Helping teachers support their mental health during the COVID-19 crisis

Leon Smith
Leon Smith

Chief Customer Officer at Twinkl

TwinklI’m Leon Smith, Twinkl’s Chief Customer Officer. I oversee the customer experience and marketing teams at Twinkl, who engage with Twinkl’s members and the wider teaching community each day. As a parent of two young children and a former primary school teacher myself, I’ve experienced similar challenges to those we are hearing about first-hand from teachers across the country. But right now I can only imagine how difficult it has been to continue supporting pupils’ learning as we experience a pandemic.

As teachers, you need to fill a lot of roles and wear a lot of different hats. You have to look after the safeguarding, health and wellbeing of your pupils, as well as their education. At the beginning of the coronavirus outbreak, teachers were seen as heroes, with lots of appreciation for the brilliant role that you do.

Many of you will have seen ‘teacher-bashing’ online and in the media

In the past, along with the praise, teachers have been unfairly criticised for long holidays, shorter days (a misconception!) and even being work-shy. Many of you will have seen ‘teacher-bashing’ online and in the media. I hope that the recent recognition and support for teachers will continue. But it is already very concerning that some of the old misconceptions are resurfacing, along with suggestions that teachers don’t want to go back to work and are avoiding playing their part.

An empty classroom

Some teachers may also still be working at home for the foreseeable future, and this comes with its own challenges. You may be feeling disconnected from your colleagues, worried about your pupils and missing out on some essential face-to-face time with those who understand you best.

It’s okay to feel concerned about returning to school. You’ll be trying to think of ways to keep yourself and your learners safe from the virus, as well as carrying on with your usual responsibilities. You may be teaching a new group and continuing to plan for those in school, as well as those still at home. The teaching assistant you’d usually have in the classroom may be leading other groups, so you might be missing some of the support you’d normally have. And, as it isn’t the right time to lift the lockdown completely, you may be missing out on some of the ways you used to unwind before lockdown.
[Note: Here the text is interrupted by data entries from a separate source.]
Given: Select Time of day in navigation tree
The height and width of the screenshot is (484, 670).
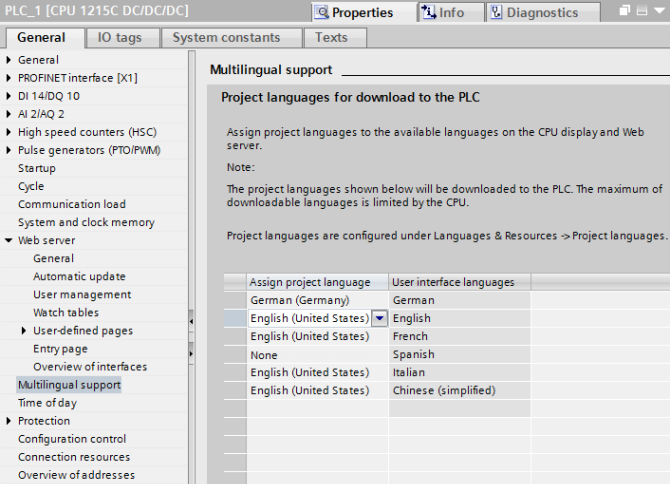Looking at the screenshot, I should tap(47, 403).
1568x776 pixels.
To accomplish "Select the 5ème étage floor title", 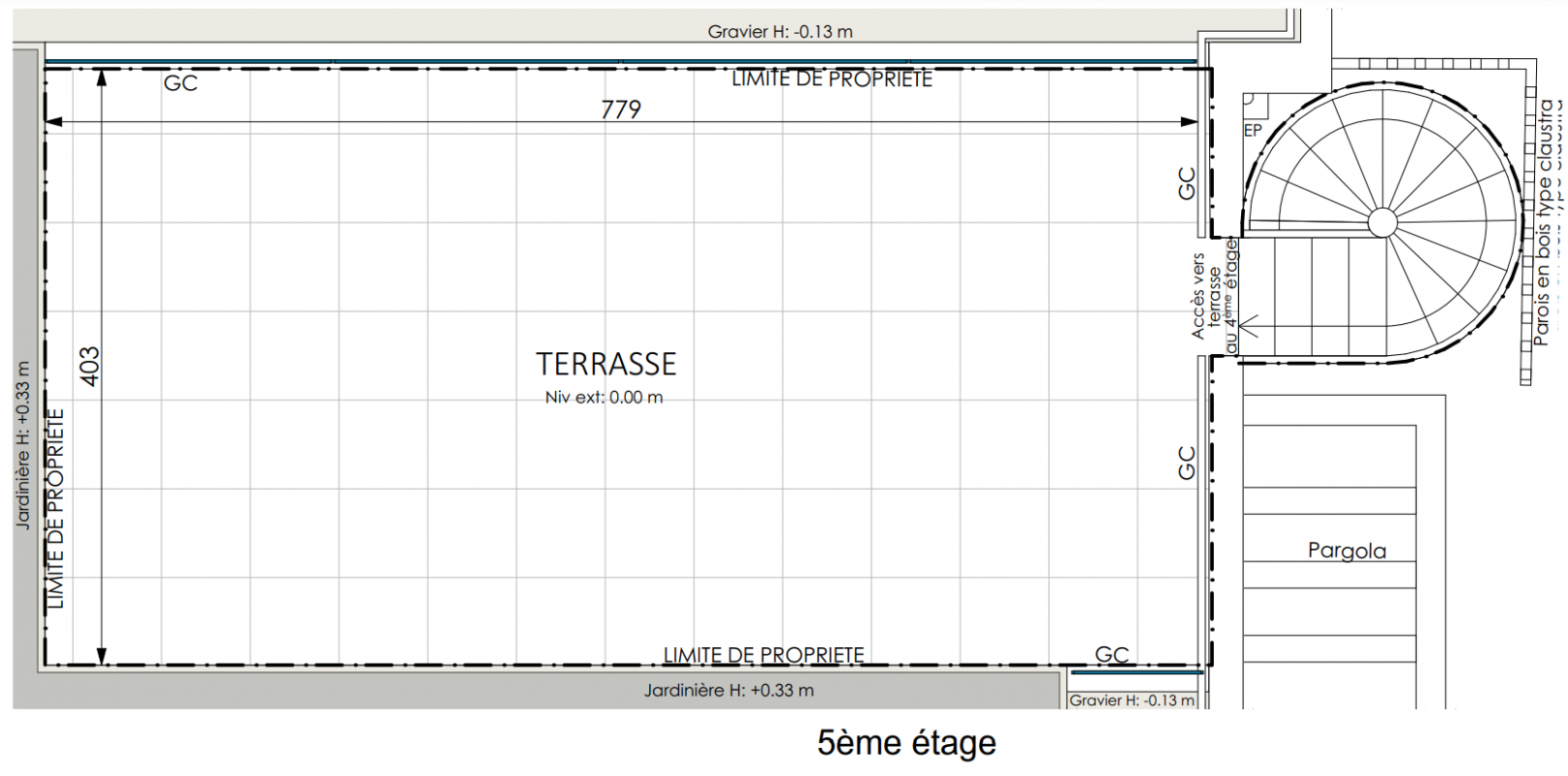I will click(x=906, y=743).
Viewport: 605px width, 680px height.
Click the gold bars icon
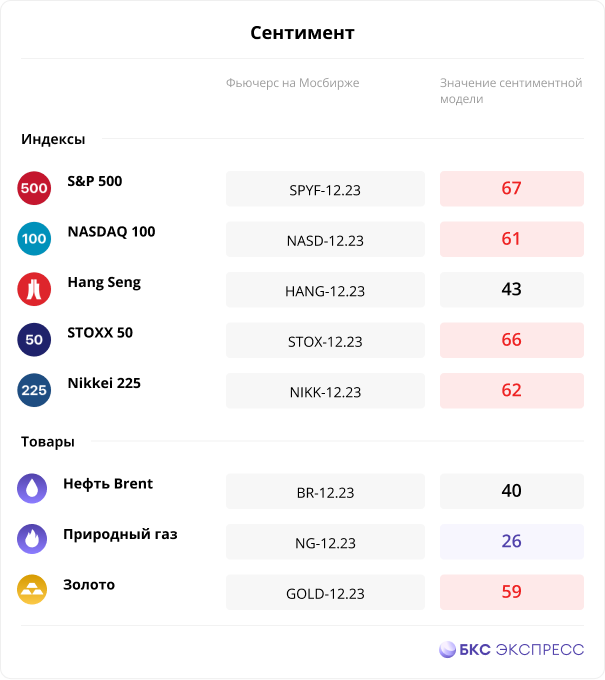[x=32, y=589]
We’ve teamed up with Mind to create a brand-new bank of resources

We’ve teamed up with Mind to create a brand-new bank of resources to help you manage your mental health during this crisis. It includes Twinkl’s own resources, which are designed exclusively for teachers, TAs and school SLT and covers the unique challenges you might be facing. Or, you might prefer to look at more general advice from experts which can help keep you positive and focused. There are also links to some helplines if what you really need is a chat with a sympathetic listener.
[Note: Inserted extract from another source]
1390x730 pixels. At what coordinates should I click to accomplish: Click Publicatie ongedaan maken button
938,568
A teacher reads a story to her class.

(This photo was taken before the coronavirus pandemic.)

I’ve always been a huge champion of Twinkl’s focus on wellbeing, and this year launched the ‘Year of Wellbeing’ to help school communities focus on their health and happiness.

I was so pleased to see the recent announcement from the Department for Education that extra mental health support is being provided to teachers and pupils. This will specifically help with the impact of the coronavirus and the phased return to school, but I hope will also encourage people to talk about their mental health and well-being in the long-term and raise awareness of the need for this to be embedded in all school communities. It is wonderful that this support offers specific help for teachers and leaders, including resources and a pilot with Education Support. I really hope that we can come out of this lockdown with stronger, more united schools, and with teachers who are confident when it comes to advocating for their mental health.